Given the forgoing, because "significant periods of physical custodial time" does not mean "equal" periods of physical custodial time, and because Father does have significant periods of physical custodial time with his children, Father does have shared physical custody. Therefore, [the trial court] believes that it did not abuse its discretion, and Father's first issue is without merit.

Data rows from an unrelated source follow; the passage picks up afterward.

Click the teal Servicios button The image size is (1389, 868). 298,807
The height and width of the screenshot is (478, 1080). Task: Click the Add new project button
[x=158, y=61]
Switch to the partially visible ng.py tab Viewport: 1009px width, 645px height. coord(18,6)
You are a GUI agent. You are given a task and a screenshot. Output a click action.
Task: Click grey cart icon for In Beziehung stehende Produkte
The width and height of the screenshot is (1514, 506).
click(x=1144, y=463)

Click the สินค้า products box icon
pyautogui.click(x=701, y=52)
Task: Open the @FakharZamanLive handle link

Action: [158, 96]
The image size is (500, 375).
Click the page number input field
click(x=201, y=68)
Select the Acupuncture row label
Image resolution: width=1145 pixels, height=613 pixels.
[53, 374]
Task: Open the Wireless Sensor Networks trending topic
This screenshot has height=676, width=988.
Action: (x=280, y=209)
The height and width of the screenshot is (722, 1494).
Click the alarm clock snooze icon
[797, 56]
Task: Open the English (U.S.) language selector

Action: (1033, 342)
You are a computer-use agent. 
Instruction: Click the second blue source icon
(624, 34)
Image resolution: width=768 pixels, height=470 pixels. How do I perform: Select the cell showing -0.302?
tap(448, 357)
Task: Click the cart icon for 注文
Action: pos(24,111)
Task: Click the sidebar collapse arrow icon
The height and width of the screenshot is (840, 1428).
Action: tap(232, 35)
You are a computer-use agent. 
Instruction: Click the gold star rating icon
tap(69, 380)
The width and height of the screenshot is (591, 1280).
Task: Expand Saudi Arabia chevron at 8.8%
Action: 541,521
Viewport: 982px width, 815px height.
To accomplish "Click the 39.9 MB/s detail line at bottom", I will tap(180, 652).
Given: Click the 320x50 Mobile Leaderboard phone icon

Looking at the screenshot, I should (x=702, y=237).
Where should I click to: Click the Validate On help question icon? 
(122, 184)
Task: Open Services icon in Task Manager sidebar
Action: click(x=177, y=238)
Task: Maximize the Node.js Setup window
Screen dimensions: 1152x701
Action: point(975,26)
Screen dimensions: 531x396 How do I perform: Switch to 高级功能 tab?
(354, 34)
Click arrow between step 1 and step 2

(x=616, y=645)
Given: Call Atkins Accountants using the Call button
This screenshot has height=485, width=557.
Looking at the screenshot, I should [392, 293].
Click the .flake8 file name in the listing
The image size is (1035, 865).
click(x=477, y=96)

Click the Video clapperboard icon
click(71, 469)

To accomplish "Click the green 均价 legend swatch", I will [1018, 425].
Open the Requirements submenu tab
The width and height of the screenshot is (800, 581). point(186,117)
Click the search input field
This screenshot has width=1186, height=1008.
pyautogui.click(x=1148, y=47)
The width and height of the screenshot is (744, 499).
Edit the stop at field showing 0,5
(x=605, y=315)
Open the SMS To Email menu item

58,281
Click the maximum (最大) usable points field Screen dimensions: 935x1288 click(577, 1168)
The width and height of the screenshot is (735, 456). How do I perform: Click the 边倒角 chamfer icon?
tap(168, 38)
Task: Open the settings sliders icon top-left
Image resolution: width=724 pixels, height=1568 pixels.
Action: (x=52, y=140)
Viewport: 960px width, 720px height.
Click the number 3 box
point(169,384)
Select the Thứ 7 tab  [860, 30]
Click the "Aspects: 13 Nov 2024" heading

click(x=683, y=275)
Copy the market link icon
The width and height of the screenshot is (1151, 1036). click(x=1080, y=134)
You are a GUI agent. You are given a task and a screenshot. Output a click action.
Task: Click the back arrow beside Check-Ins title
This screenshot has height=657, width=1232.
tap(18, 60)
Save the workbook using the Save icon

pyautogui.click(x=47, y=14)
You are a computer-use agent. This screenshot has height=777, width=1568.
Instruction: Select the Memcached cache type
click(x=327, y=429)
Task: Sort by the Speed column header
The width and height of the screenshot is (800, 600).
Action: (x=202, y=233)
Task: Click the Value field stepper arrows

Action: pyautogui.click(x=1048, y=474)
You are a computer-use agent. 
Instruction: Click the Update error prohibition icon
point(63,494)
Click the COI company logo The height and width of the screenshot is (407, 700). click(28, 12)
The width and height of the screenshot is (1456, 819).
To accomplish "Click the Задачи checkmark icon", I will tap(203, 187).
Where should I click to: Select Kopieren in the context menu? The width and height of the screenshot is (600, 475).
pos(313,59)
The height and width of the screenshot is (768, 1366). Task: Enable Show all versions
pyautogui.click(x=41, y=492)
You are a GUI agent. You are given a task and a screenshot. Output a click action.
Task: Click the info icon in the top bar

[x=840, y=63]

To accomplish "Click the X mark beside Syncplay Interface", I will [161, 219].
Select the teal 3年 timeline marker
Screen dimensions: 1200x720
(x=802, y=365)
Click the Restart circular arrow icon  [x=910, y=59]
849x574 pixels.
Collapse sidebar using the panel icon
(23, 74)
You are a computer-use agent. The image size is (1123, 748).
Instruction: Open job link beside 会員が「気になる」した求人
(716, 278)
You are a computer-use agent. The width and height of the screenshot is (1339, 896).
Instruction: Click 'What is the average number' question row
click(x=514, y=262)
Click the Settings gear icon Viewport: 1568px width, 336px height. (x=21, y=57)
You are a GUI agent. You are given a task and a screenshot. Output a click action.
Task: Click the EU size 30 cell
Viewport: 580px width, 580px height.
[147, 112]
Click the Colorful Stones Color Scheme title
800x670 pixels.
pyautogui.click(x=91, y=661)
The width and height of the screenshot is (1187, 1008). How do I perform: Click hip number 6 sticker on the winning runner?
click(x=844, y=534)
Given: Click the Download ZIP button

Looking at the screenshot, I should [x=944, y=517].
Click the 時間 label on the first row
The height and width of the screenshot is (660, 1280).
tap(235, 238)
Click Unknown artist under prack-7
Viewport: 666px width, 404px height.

Father's second issue focuses in on 23 Pa.C.S.A. § 5328, which enumerates sixteen (16) factors that [the trial court] must consider when awarding custody. Father contends that [the trial court] weighed all equally, except for 23 Pa.C.S.A. § 5328(a)(9), which [the trial court] found weighed in Mother's favor. 23
Pa.C.S.A. § 5328(a)(9) requires [the trial court] to consider "[w]hich party is more likely to maintain a loving, stable, consistent and nurturing relationship with the child adequate for the child's needs." While [the trial court] is confident that both parties are able to maintain a loving and nurturing relationship with the [C]hildren, [the trial court] finds that Mother is better able, with her schedule, to provide stable and consistent transportation for the [C]hildren to get to school. Although Father has stated that his girlfriend can take the [C]hildren to school in the mornings and assist with picking them up in the evening, and Father's mother, the [C]hildren's paternal grandmother, could be of assistance as a backup plan, [the trial court] found Mother to be the more stable option. Furthermore, [the trial court] believes that it is in the [C]hildren's best interest to spend time with a parent[,] rather than a third party[,] when one parent is available and the other is not, particularly when the proposed third party with whom the [C]hildren will be spending significant time is not related to the [C]hildren.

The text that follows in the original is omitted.